In December 2018, the Idaho Department of Health and Welfare reported that 923 persons with HIV, or Human Immunodeficiency Virus, were presumed living in Idaho.
One of the persistent issues preventing early detection and treatment of HIV is that current testing methods require a three-week to three-month waiting period for the body to produce antibodies for the disease. Waiting to test for these antibodies not only prevents infected patients from being able to start treatment as soon as possible, it also increases the window of time during which the infection might spread.

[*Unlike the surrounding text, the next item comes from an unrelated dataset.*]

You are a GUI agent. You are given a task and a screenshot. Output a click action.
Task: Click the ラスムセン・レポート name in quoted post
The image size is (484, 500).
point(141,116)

But it doesn’t have to be this way. New testing methods being developed by Molecular Testing Labs and Boise State University utilize RNA (ribonucleic acid) molecular signatures, which can be detected using cutting edge technology and lab techniques. This means that people at risk for contracting HIV can get tested much earlier than current methods – typically within the same week as the potential exposure.
“DNA tells us what you were born with, but RNA reveals early infection, and records your body’s response to disease, treatment, and changes that you make in your life,” said principal investigator and biology professor Greg Hampikian. “Personalized medicine requires us to ask how the individual person is responding, and RNA gives us that.”
“An important key to improving public health is to encourage people to get tested earlier and more frequently,” said Dr. Charles J. Sailey, medical director at Molecular Testing Labs. “The best way to do this is to remove barriers to STI testing by providing a safe, accurate and convenient method for sample collection.”
RNA research focuses on patients’ early disease detection and faster treatment. Currently, the DNA-based tests on the market are unable to track a patient’s response to drug treatment, diet or other changes. With RNA-based testing, a patient’s response to drug therapy can be precisely monitored. RNA testing also reveals new information about disease progression that is unavailable by DNA or protein-based testing methods.
Boise State and Molecular Testing Labs have been awarded an Idaho Global Entrepreneurial Mission (IGEM) grant to support the partnership’s goal to develop innovative RNA health tests for early detection, monitoring and treatment of HIV. Students and lab members currently include: Boise State forensic DNA analyst Gianluca Peri, computer science student Janet Layne, research affiliate Alice Antionioli and Julia Burrington, an undergraduate summer intern from University of Idaho.